Document source:
Un espace étonnant est entièrement dévolu à deux murs pleins de pochettes de disques diverses et variées.
On y marche sur du sol en verre au point de croire d’abord voir non celui-ci, mais un grand trou ! On avance le pied avec circonspection et tout va bien…Bravo pour la trouvaille ! Plus fort encore : les centaines de couvertures de revues de tout genre avec Johnny en couverture : merci De Bakker.
Elles tournent et au final, les projections donnent une mosaïque représentant un immense portrait de l’artiste (période Taulier). Incroyable et bluffant au possible…
Photos en pagaille
De nombreuses photos, noir et blanc et couleur, parsèment l’exposition. Certaines connues, d’autres non…
Notamment l’inoxydable Jean-Marie Périer. Mais des photos d’agence notamment sont (re)vues un peu partout. Avec un choix judicieux de la star dans tous ses états extrêmes, ayant tout livré après ses concerts-événements qui pouvaient même être assimilés à des happenings avant l’heure.

Énoncé:
Répondez aux questions suivantes à partir du document source.
(a) De quoi les deux murs de l'espace décrit au début sont-ils pleins ?
(b) Que donnent les projections au final ?
(c) Quels types de photos parsèment l'exposition ?

Données fournies:
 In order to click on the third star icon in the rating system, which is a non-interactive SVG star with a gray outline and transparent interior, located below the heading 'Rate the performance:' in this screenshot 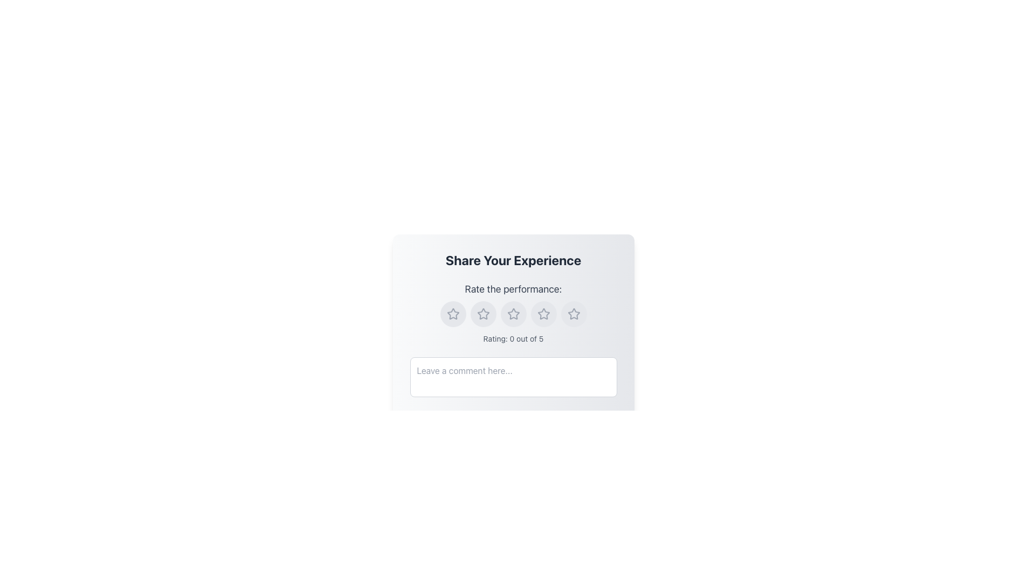, I will do `click(513, 314)`. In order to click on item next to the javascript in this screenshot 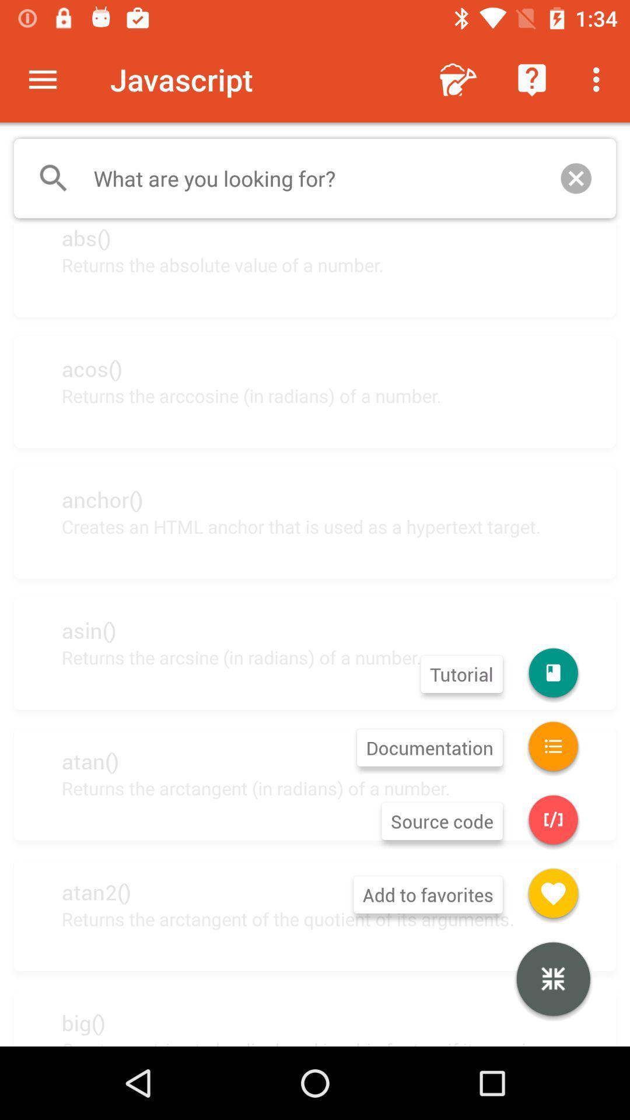, I will do `click(42, 79)`. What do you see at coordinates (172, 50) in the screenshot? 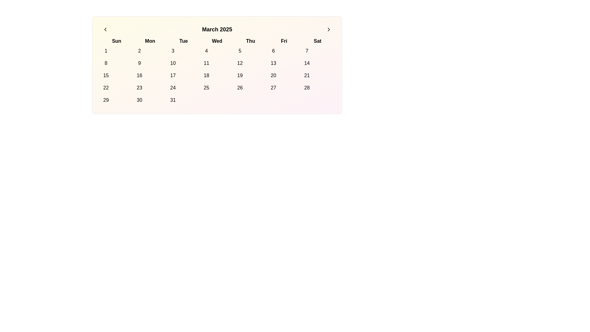
I see `the circular interactive button displaying the number '3' in the calendar interface to trigger the background color change` at bounding box center [172, 50].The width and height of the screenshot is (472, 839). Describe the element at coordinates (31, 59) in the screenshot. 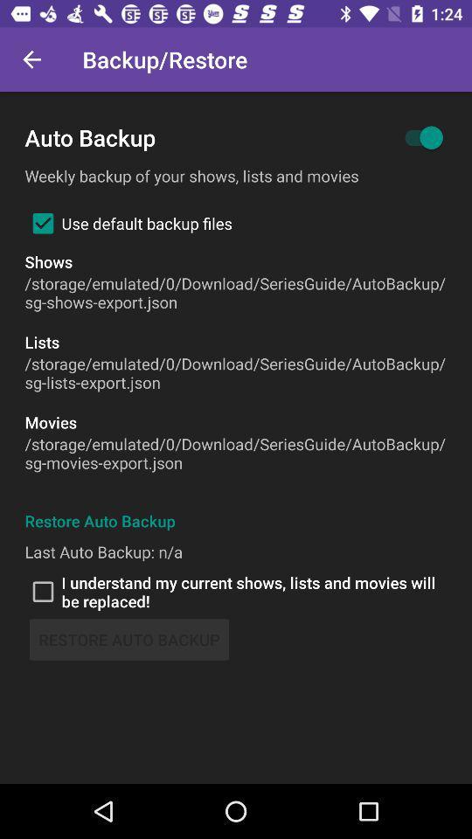

I see `item above auto backup item` at that location.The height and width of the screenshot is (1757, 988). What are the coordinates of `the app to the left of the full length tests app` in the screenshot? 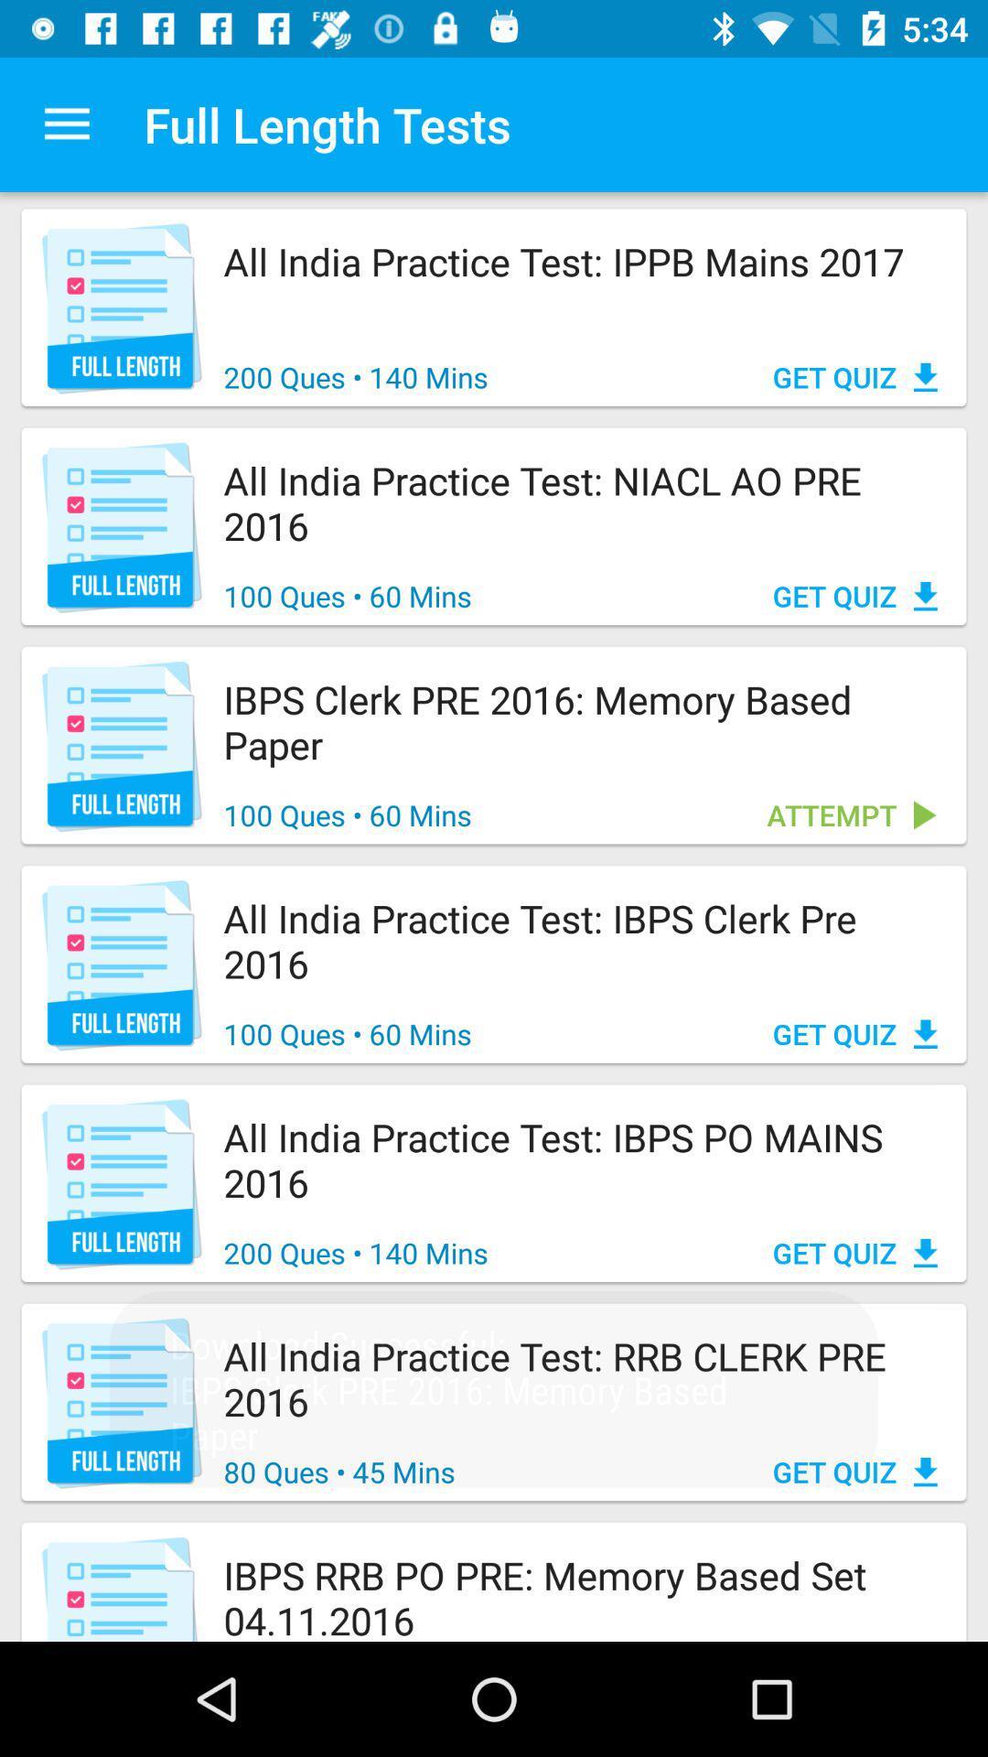 It's located at (66, 124).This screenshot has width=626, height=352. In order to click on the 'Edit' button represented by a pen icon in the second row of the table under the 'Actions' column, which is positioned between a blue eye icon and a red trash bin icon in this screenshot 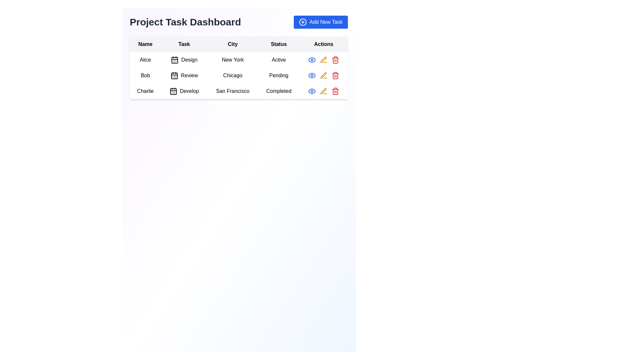, I will do `click(323, 75)`.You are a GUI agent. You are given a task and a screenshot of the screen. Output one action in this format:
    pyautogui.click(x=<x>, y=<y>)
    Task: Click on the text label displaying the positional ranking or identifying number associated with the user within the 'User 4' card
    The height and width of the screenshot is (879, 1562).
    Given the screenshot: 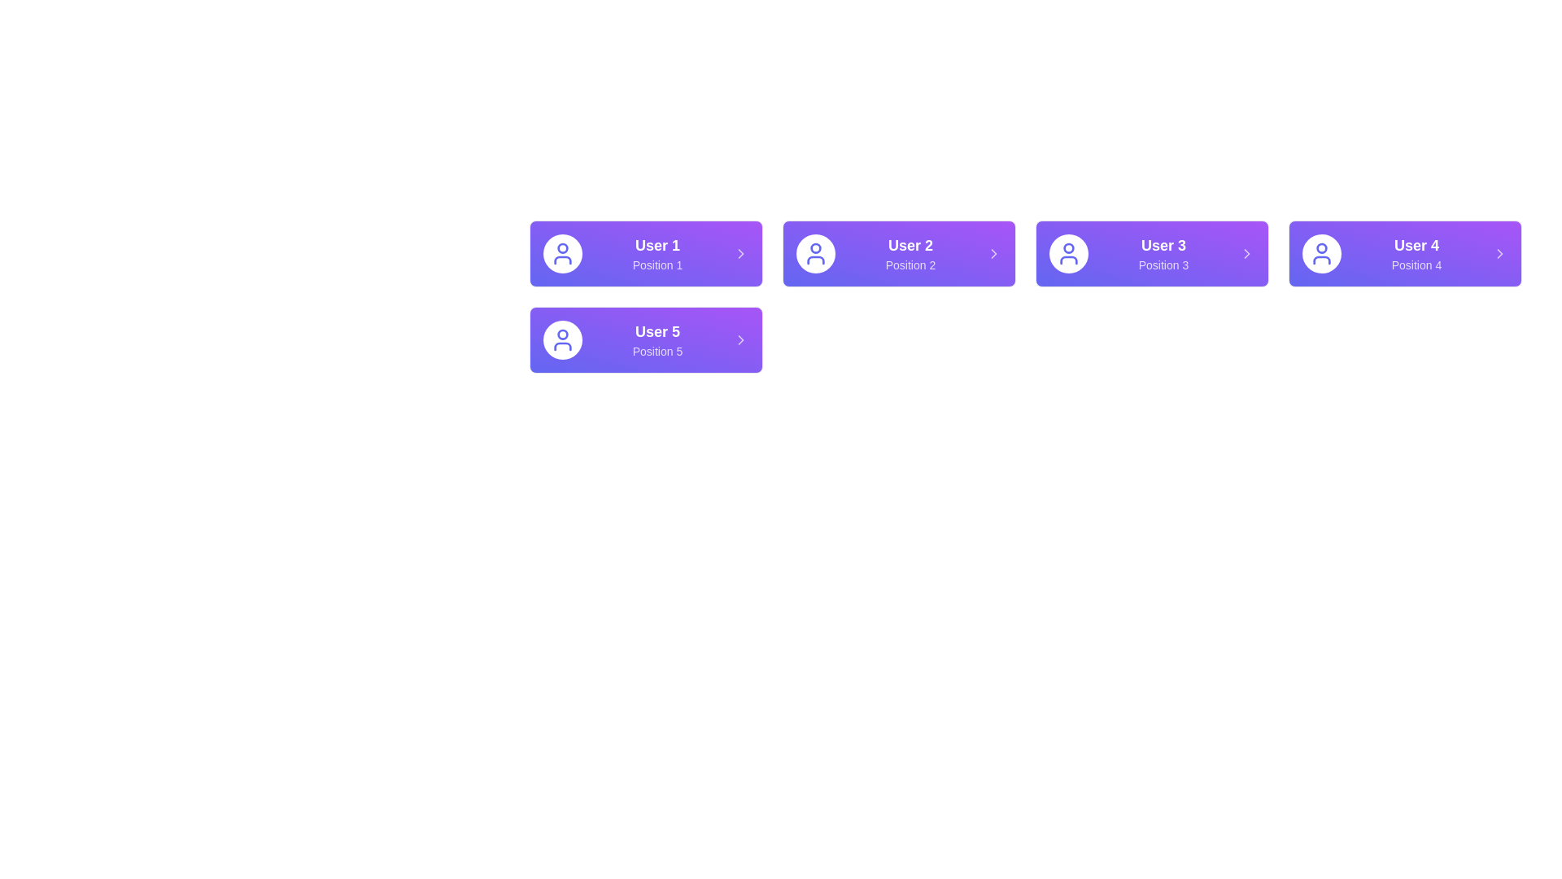 What is the action you would take?
    pyautogui.click(x=1415, y=264)
    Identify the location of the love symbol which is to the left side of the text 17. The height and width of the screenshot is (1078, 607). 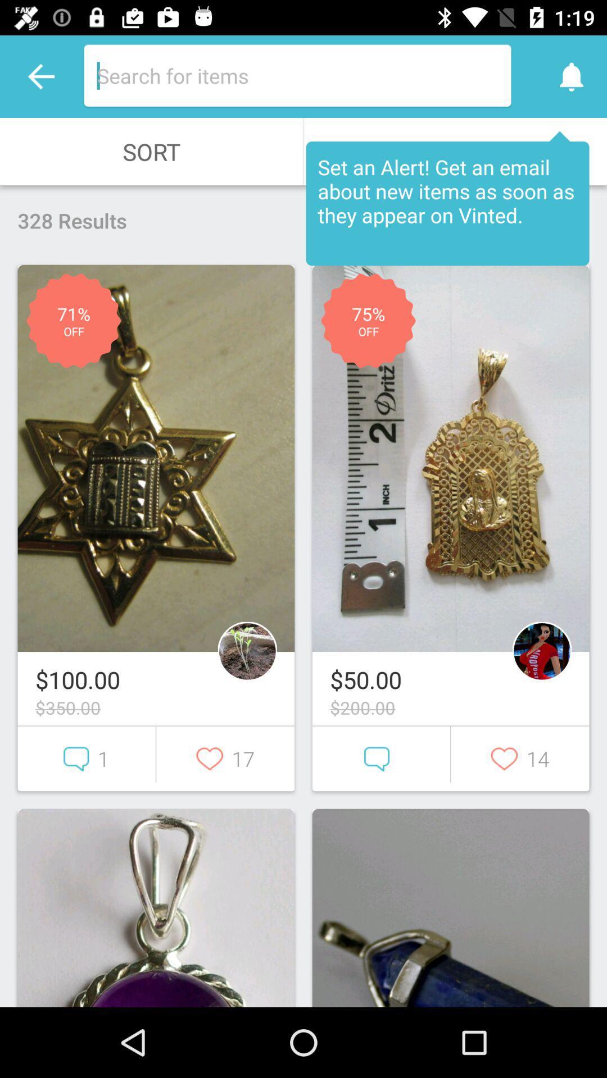
(225, 759).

Corrigé:
(a) De pochettes de disques diverses et variées.
(b) Une mosaïque représentant un immense portrait de l'artiste (période Taulier).
(c) Des photos noir et blanc et couleur.